Universal Search: A Retrospective

When Test Pilot was launched in May, Universal Search was among the first cohort of experiments. It is ambitious in scope: an attempt to both gain a better understanding of how users interact with the address bar, and to make content recommendations for in-flight searches while still respecting users’ privacy. It has been one of the more popular experiments: it was the first to reach 100,000 downloads, has the lowest uninstall rate, has sustained over 20,000 daily users over the last month, and was the subject of a beautiful laptop sticker:

Universal Search laptop sticker
Credit: Bryan Bell

On November 30th, Universal Search will break further ground as the first Test Pilot experiment to be retired. Since it depends on a server with substantial maintenance costs, we will be pushing a self-uninstalling update to the extension and decommissioning the server on that date.

This essay will take a look back on the project: providing an overview of how it worked, what we learned, and where future study might focus.

How it worked

Like all Test Pilot experiments, Universal Search was an extension — a Firefox add-on that modified the behavior of the browser. When installed, it sent user keystrokes in the address bar to a recommendation server. That server guessed what the user was trying to type and tried to provide a content recommendation. A user seeking their social media fix may type f and should be recommended Facebook.

Awesome Bar search for 'space'

In some cases, the server went a step further and identified the nature of the content being recommended, allowing it to enhance the recommendation with metadata specific to that type. A user looking for Michael Jordan’s cinematic opus might have be recommended SpaceX’s website when typing space, but should have be presented with the IMDb page for Space Jam—augmented with release date, plot summary and rating — when extending the query that to space j.

Awesome Bar search for 'space-j'

What we learned

At the outset, we were looking to answer a few broad questions:

A focus on privacy

This isn’t a completely novel concept; other browsers have previously offered features like this. But often this means sending sensitive information about your browsing habits to untrusted third parties like advertising networks. We wanted to do this in a Mozilla sort of way that respected your privacy while still trying to help you get to your information more quickly.

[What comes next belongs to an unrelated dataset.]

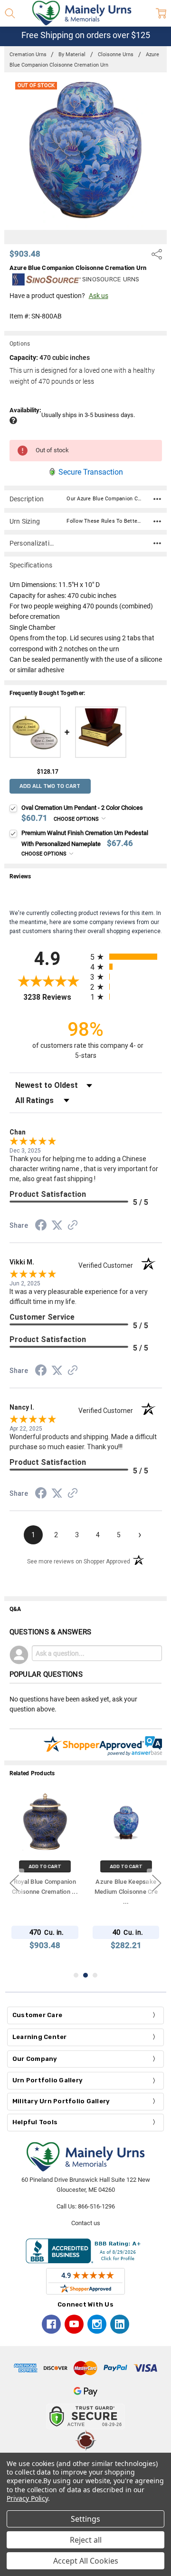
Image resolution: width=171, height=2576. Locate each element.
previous (14, 1883)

Our data collection and privacy policies were clear and concise, and we made efforts to scrub potentially-identifying data. Since the server’s code is open source, you can verify that we are only collecting what we claim to. All requests to third-parties were proxied by our recommendation server, so no data providers had insight into your browsing habits.

The second hard problem

As the joke goes, there are two hard problems in computer science: cache invalidation, naming things, and off-by-one errors.

The Universal Search name was an homage to a Google project that added context to search results; prior art of a complex problem. It seemed to the team members that the name stuck the perfect balance of suitable and whimsical.

Upon installation, the extension removed the separate search box for which Firefox is somewhat notorious. This was done to preserve the integrity of our experiment; if users didn’t break their habits and start using the address bar to search, our measurements of user behavior would have been unreliable.

This was the most obvious UI change that Universal Search made. Plus, the extension did appear to unify the address bar and search box, and that sounds a lot like the word universal. Not only was this an unpopular design decision, but exit survey feedback showed that users commonly thought it was the experiment. Better naming — perhaps something akin to “Smart Search” — may have reduced experiment attrition and provided better results.

Experimenting with XUL

Our original approach to the extension involved replacing the entire address bar dropdown with an <iframe> element, using a pubsub broker to communicate with the browser. It was an interesting approach, with many benefits:

That all sounds great, but there was one major problem: introducing a vastly new experience would make it challenging to identify the source of any behavioral changes. They might have been attributable to the new design, to differences in responsiveness, or to any of a number of new features we considered.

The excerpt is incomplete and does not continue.